SOURCE EXTRACT:
************
All of the above would certainly make me think that any turboprop-equipped US airline who values their Toronto business (Continental, US Air) will jump to the Island the moment they can get a slot. Preclearance is now a burden, not an asset; the pendulum has fully reversed its 90s swing and is heading back to YTZ…
“Preclearance is now a burden, not an asset”
From the American perspective, preclearance at Pearson makes a lot of sense because it no longer requires mid-size airports in the US to have customs facilities or, in many cases, to just get by with a skeleton staff to handle 1 or 2 daily flights to the Carribean. Think about all the places in the US that you can have a direct flight from Pearson to: Milwaukee, Indianpolis, Pittsburgh, Raleigh-Durham, Richmond, Columbus, Kansas City, half a dozen airports in Florida. There’s a lot of business to be done in these sorts of cities. If preclearance wasn’t around, many people would be fighting their way through the customs lines at JFK or O’Hare waiting to get on to connecting flights to many of these mid-sized destinations. Personally, I fly through Pearson on the way to the US about 8 times a year and I’ve never encountered a line up longer than an hour. The last three times I sailed through in 10 minutes. I don’t know what the fuss is about.
Re: Ed’s comment… “There are enthusiasts for every kind of transportation technology: monorails (always a popular one), compressed-air propulsion, cable cars (of the ground and elevated sorts)…”
What? No mention of the catapult?
Add LaGuardia to that list: it also only accepts domestic and precleared flights.
They’re building US preclearance at the island airport as part of the terminal expansion. I believe it will be built to the new standards (already in use in Montreal, Halifax, and I think Vancouver) where the order is baggage check first, then security, and finally US Customs and Immigration. (For the curious: customs officers get info on the bags you’ve checked and can recall them if they want to take a closer look.)
This security alert has been especially hard on Pearson because 27% of its passengers are US-bound. At Heathrow, by comparison, it’s only about 18%.
Milwaukee, Indianapolis, Pittsburgh, Raleigh-Durham, Richmond, Columbus, and Kansas City are all International airports now, complete with customs. That was not always the case 20 or 30 years ago. Yes, preclearance allows AC flights to mesh seamlessly with partners like United and masquerade as domestic travel — there will always be a market for that. I’m just stating that suddenly not having preclearance is not so bad and this may have an unanticipated effect on the prospects for expansion at the Island.
iSkyscraper, the Pearson cable car was recently shut down for about 3 months to have maintenance done so we were back to awkwardly located shuttle buses from the long stay. When it works, it works well but it can’t be easily extended beyond the car park and is limited to one car per cable (of which there are 2). Would make a good mode for the Island Airport though, assuming a fixed link with a Bathurst streetcar extension is out of the question…
The most far-flung pre-clearance I went through was at the Shannon airport in Ireland. Agents got on the plane after and flew back to JFK.
Re: Ed
I’d be happy to answer some operational objectives that monorails have problems with.
I’m not saying monorails are perfect for every application, but they should be looked at. Transit City for example, LRT/BRT I believe are good choices for much of the lines since they will be able to operate in their own ROWs, but for Eglinton where tunneling is involved it COULD be cheaper to build a monorail above the entire route. Then again, the tunneling costs along with at-grade ROWs may still be cheaper than going elevated the entire route. I don’t know, but I am saying it should be an option worth exploring.
************
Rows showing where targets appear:
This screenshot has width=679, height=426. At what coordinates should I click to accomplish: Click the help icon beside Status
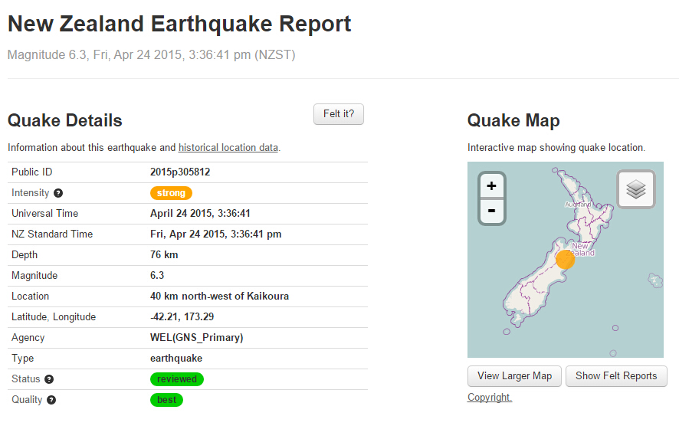(x=49, y=379)

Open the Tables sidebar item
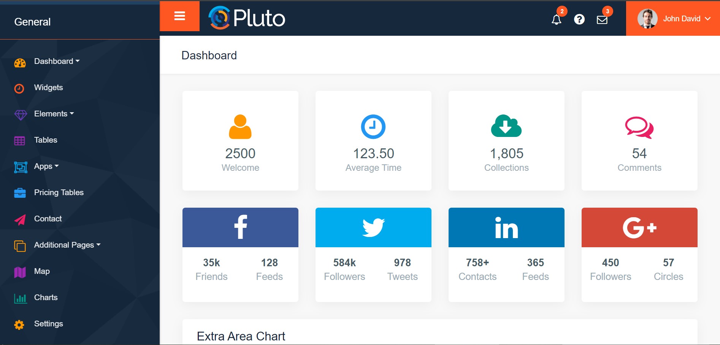pyautogui.click(x=46, y=140)
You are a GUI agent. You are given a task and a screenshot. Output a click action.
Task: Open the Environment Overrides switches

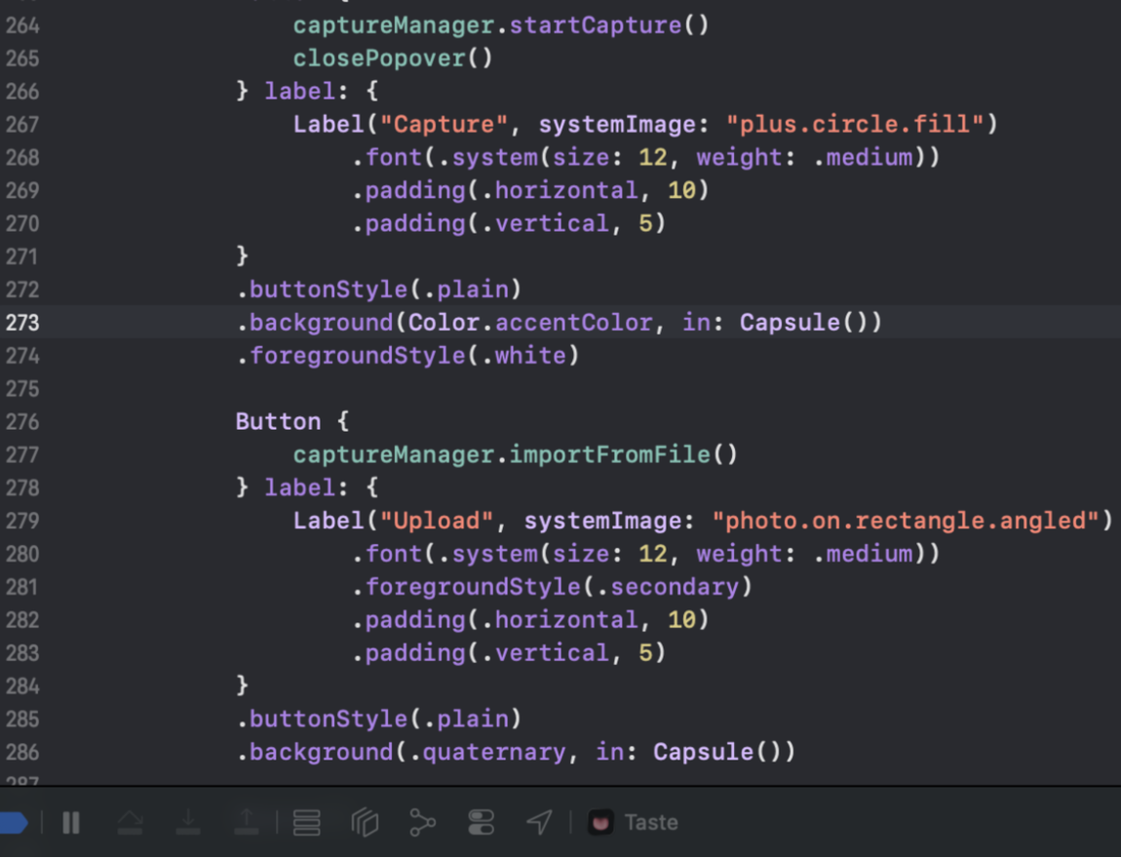point(482,823)
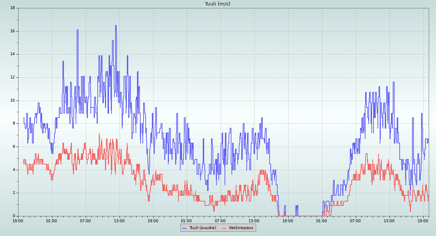
Task: Click the y-axis value 2
Action: [x=13, y=193]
************
YOUR TASK:
Answer these questions using the excerpt on airport preclearance.
1. What percentage of Pearson's passengers are US-bound?
2. Under the new preclearance standards, what is the order of the steps?
3. At which airport in Ireland did one commenter go through preclearance?

COMPLETE RESPONSE:
1. 27%
2. Baggage check, then security, then US Customs and Immigration.
3. Shannon